[Problem to work on]
Retype only what runs from the line that contains "Expand the lead_message dropdown chevron" through the last line of the listing below, both lines included.

[[ Data for processing, beginning ]]

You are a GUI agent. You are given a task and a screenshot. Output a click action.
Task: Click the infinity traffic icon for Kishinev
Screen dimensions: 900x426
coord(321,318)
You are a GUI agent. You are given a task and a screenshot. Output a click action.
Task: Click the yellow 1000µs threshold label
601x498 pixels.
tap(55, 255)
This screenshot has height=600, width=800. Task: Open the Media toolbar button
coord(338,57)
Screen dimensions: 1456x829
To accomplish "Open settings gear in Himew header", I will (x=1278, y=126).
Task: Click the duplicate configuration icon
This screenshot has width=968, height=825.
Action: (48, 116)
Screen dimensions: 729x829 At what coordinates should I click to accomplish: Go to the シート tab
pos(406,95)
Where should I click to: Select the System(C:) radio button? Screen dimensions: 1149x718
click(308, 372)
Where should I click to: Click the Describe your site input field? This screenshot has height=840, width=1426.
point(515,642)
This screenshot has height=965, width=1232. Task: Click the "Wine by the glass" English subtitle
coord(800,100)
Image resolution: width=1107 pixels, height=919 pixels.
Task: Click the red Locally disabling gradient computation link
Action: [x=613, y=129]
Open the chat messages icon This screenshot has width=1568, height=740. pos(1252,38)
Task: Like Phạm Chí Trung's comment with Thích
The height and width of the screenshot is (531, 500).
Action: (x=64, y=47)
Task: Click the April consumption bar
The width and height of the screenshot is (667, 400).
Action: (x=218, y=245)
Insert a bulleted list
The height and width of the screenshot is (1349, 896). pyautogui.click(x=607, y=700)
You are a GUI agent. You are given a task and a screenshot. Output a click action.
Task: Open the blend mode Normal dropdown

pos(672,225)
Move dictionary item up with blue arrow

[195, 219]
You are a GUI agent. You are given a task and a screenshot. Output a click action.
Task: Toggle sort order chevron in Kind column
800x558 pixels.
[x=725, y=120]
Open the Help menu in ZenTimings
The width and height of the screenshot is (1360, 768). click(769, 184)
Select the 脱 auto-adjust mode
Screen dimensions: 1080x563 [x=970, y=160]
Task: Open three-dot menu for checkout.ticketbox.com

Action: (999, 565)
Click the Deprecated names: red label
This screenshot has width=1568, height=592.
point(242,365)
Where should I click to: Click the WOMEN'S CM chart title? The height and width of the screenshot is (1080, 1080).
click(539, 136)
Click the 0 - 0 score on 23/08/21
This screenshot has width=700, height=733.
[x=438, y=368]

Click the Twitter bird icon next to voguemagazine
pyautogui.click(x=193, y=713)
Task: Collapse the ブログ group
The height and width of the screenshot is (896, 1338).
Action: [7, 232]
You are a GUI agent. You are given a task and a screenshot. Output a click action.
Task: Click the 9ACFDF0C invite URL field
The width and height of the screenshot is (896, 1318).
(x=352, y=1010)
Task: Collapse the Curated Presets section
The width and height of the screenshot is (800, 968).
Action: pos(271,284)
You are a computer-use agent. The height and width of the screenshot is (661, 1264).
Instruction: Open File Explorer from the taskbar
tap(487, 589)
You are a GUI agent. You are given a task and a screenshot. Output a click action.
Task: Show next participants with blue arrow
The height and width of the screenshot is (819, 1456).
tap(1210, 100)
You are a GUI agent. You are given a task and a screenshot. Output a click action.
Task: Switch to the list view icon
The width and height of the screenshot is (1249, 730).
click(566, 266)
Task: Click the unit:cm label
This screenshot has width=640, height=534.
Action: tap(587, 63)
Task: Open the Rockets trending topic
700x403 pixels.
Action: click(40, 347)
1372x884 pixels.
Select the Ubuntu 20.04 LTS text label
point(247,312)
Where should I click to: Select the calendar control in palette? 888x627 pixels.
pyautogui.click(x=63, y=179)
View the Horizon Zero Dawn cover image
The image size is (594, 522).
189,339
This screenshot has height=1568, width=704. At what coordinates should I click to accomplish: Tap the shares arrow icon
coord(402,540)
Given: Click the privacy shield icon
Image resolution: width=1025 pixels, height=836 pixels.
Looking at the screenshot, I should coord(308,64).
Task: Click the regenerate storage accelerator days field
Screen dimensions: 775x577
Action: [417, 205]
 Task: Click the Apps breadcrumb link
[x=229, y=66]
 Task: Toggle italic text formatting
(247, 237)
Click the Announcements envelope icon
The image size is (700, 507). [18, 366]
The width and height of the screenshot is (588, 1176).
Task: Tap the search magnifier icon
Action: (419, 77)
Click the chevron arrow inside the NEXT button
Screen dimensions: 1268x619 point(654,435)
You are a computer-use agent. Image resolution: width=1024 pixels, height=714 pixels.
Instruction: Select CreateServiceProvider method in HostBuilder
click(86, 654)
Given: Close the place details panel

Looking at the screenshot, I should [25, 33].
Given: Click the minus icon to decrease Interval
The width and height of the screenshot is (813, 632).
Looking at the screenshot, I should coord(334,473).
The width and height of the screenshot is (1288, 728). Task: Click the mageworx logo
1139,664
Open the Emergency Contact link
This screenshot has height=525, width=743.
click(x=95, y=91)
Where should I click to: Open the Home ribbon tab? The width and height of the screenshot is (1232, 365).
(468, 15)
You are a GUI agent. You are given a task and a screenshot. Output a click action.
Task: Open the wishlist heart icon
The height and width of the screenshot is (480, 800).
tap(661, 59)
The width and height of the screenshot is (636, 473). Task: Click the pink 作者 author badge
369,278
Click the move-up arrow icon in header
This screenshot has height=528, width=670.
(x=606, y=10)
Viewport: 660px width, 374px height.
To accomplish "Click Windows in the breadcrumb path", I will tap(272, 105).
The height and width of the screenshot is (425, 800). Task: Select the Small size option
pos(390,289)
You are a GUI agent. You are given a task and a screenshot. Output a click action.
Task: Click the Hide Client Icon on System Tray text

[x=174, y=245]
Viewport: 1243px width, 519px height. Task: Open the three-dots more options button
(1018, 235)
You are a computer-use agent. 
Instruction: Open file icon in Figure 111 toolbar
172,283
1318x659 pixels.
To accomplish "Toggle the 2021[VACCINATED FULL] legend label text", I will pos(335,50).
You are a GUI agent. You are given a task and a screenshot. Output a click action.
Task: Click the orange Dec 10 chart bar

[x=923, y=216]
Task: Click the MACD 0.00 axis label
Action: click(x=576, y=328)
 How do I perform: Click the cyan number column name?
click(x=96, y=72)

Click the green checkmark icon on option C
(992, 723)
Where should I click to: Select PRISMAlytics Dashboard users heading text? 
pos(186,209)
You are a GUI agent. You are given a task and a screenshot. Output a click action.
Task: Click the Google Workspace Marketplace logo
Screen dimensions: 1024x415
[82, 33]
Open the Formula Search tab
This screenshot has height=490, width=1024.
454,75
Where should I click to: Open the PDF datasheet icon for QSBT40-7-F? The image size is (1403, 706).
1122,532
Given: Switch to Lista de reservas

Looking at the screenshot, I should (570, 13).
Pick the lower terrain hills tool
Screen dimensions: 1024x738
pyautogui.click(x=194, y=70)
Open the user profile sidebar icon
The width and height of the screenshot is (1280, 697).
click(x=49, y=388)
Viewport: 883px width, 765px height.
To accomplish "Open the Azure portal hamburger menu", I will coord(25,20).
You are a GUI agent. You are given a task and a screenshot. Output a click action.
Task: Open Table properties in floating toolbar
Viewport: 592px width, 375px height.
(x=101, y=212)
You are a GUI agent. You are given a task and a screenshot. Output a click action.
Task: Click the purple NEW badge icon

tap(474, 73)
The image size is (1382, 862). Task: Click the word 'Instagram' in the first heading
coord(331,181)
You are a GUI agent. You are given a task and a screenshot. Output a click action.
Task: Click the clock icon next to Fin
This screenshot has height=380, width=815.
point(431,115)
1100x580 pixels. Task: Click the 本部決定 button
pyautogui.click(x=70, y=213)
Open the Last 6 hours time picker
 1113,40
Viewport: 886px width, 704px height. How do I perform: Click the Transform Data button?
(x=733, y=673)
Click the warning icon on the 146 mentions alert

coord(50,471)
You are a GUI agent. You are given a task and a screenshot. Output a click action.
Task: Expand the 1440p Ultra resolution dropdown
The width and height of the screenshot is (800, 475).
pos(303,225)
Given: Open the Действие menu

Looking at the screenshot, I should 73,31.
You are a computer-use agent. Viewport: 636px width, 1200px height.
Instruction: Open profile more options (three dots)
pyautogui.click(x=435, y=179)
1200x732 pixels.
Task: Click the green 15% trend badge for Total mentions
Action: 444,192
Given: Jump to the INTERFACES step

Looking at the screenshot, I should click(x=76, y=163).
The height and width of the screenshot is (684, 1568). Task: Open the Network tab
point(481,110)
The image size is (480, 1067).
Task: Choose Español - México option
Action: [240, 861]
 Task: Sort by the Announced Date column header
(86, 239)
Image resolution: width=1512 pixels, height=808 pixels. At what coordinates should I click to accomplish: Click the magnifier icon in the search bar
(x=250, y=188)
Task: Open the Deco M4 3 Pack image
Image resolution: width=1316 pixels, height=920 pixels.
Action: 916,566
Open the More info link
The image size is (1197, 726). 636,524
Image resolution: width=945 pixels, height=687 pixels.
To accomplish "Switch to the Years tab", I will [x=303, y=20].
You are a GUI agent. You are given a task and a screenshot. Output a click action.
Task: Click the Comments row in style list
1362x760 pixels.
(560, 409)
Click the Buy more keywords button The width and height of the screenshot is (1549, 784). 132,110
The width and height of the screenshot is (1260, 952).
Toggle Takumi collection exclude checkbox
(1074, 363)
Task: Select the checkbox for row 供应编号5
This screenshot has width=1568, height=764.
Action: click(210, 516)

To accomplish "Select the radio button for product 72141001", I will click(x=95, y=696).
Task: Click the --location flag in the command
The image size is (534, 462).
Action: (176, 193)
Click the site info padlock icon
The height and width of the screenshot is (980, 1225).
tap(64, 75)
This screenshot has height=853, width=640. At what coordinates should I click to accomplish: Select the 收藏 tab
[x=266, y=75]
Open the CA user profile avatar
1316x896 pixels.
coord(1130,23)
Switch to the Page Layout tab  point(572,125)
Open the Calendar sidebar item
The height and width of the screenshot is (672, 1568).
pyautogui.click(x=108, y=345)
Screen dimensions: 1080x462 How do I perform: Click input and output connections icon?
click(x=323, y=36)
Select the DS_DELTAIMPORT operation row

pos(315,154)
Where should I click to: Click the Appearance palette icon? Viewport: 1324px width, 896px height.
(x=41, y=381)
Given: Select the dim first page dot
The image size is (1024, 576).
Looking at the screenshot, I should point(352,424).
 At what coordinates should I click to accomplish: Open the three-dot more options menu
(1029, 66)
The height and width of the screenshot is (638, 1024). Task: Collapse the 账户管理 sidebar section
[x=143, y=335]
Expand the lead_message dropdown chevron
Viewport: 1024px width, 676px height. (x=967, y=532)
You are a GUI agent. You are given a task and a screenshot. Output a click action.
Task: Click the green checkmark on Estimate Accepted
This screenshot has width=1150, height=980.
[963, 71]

[[ Data for processing, end ]]

[Problem solution]
Expand the lead_message dropdown chevron
Viewport: 1024px width, 676px height. (x=967, y=532)
You are a GUI agent. You are given a task and a screenshot. Output a click action.
Task: Click the green checkmark on Estimate Accepted
This screenshot has width=1150, height=980.
[963, 71]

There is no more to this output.